Where the build runs
- Locally. During development, a build runs on the developer’s machine, often with hot reload
- In CI/CD. When changes are pushed to a repository, an automated build runs on a hosting platform or CI service (Cloudflare Pages, Netlify, Vercel, GitHub Actions)
- Scheduled or triggered. For sites that pull content from a CMS, builds may run on a schedule or be triggered by webhooks when content changes
A typical build pipeline for a static site
- Source code is pushed to a Git branch
- The hosting platform detects the change and starts a build
- The build environment installs dependencies (
npm installor equivalent) - The build command runs (
npm run build,astro build,hugo, etc.) - The output folder is uploaded to the hosting CDN
- The new version goes live (often within seconds of the build completing)

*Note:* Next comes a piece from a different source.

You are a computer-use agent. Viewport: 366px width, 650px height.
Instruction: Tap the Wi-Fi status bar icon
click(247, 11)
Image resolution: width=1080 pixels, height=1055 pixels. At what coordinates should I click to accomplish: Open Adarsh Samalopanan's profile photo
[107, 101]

- Old versions may be retained for rollback
Build performance
Build time matters for:
- Developer feedback loop. Long builds slow down local development
- Deploy frequency. Builds that take minutes limit how often updates ship
- Cost. CI/CD platforms typically meter build minutes
Common factors affecting build time:
- Number of pages (some SSGs scale linearly, others sublinearly)
- Asset processing (image optimization can dominate)

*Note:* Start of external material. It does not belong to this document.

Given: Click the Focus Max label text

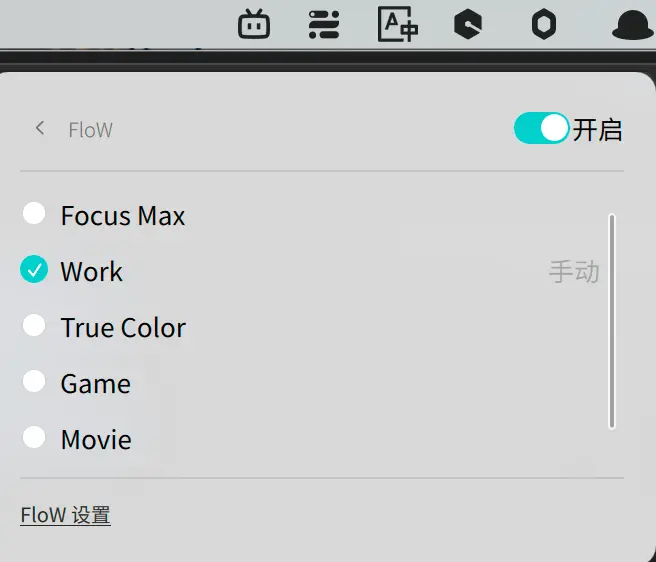Looking at the screenshot, I should coord(123,216).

- JavaScript bundle complexity
- Dependency installation time
- Whether incremental builds are supported
Mitigations include caching, incremental builds, and selective rebuilds for unchanged content.
Builds and deployment
Most modern hosting platforms (Cloudflare Pages, Netlify, Vercel, GitHub Pages) handle the build automatically:
- Connect the repository
- Configure the build command and output folder
- Push to the repository, the platform builds and deploys
This pattern is sometimes called Continuous Deployment (CD) or Git-based deployment.
Common build outputs
| Site type | Typical output |
|---|---|
| Static site | Folder of HTML, CSS, JS, and assets |
| Single-page application | One HTML file plus JS bundle and assets |
| Server-rendered app | Server bundle plus static assets |
| Hybrid (static + SSR) | Pre-built pages plus server functions |
Common misconceptions
- “Modern web development requires a complex build.” For simple sites, a build can be very simple (or skipped entirely with hand-written HTML/CSS).
- “Builds always need to be slow.” Tools like Vite and esbuild have made local builds nearly instant for many projects.
- “Build failures are rare.” Builds often fail during development; the build pipeline is also a check that catches errors before they reach production.